-- begin Dataset content --

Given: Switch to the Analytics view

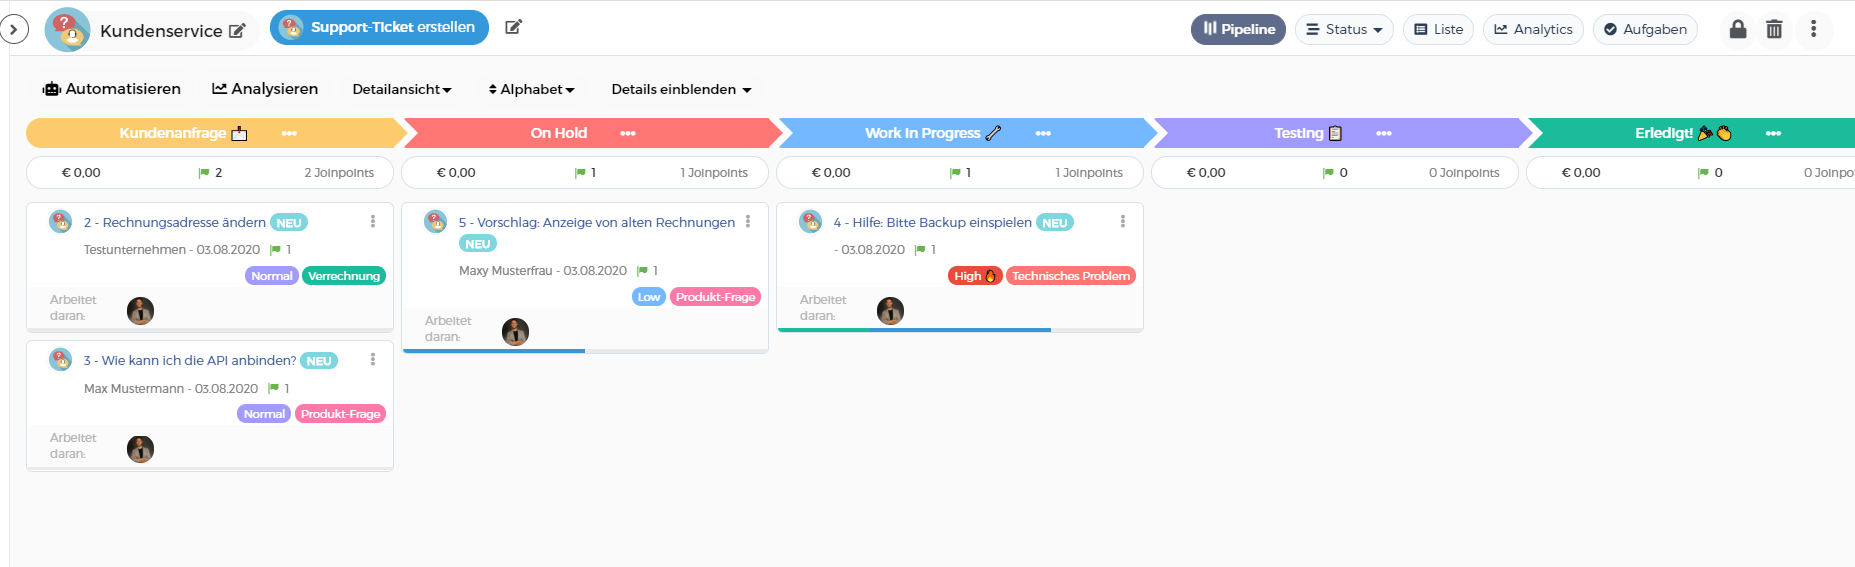Looking at the screenshot, I should (x=1533, y=29).
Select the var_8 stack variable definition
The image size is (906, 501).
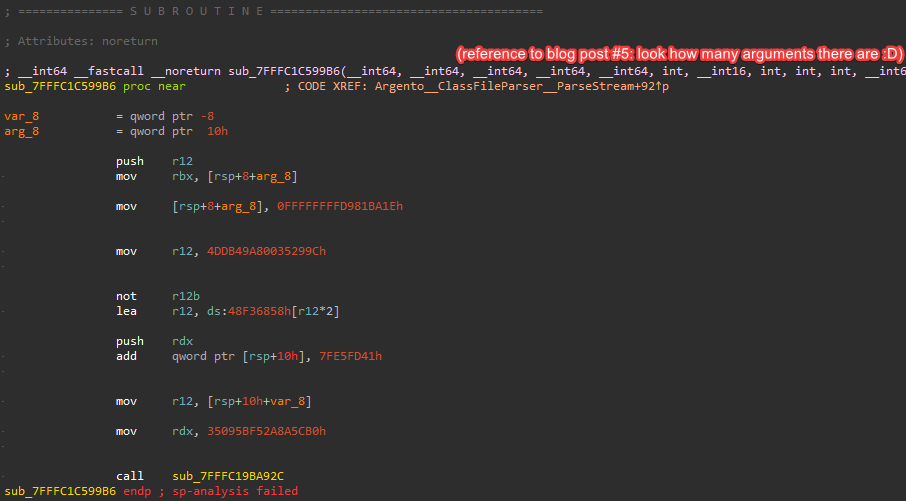click(22, 116)
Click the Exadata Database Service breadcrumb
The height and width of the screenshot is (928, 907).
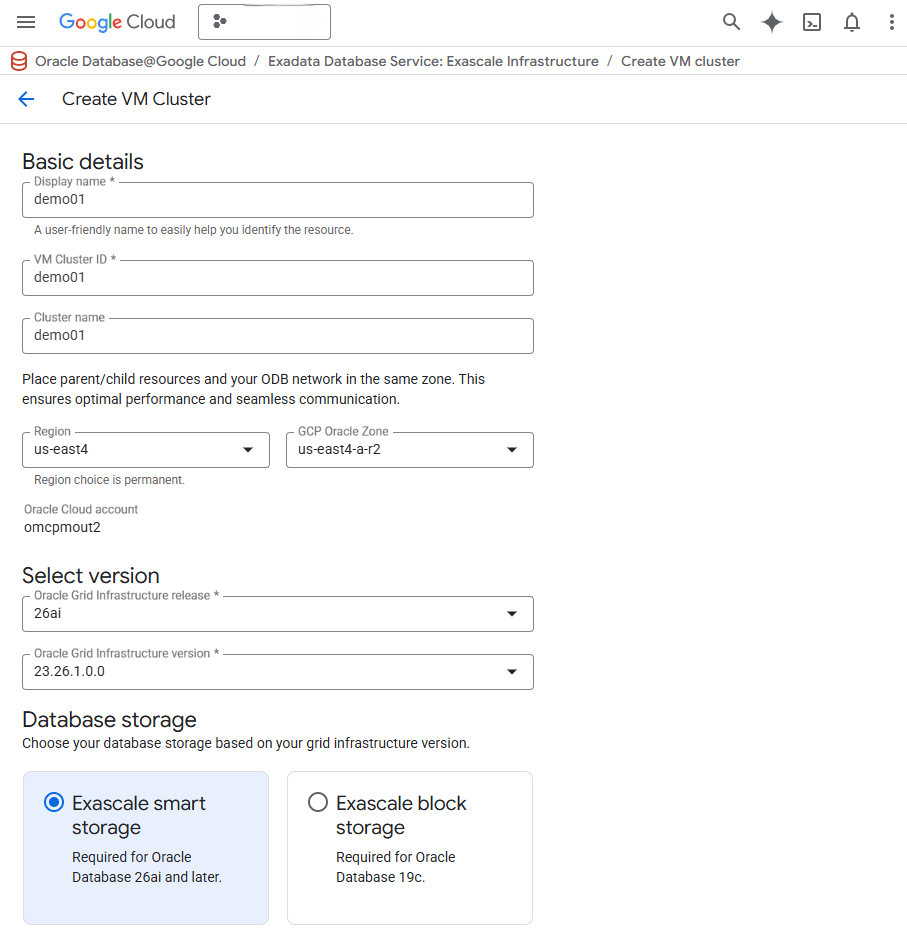433,61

-- end Dataset content --

What this task involves:
Convert every line of the material above into a JSON list of strings, one string per line and no entries for blank lines. Leave the pictures out of the answer.

Exercise solution:
[
  "Given: Switch to the Analytics view",
  "Looking at the screenshot, I should (x=1533, y=29).",
  "Select the var_8 stack variable definition",
  "The image size is (906, 501).",
  "click(22, 116)",
  "Click the Exadata Database Service breadcrumb",
  "The height and width of the screenshot is (928, 907).",
  "433,61"
]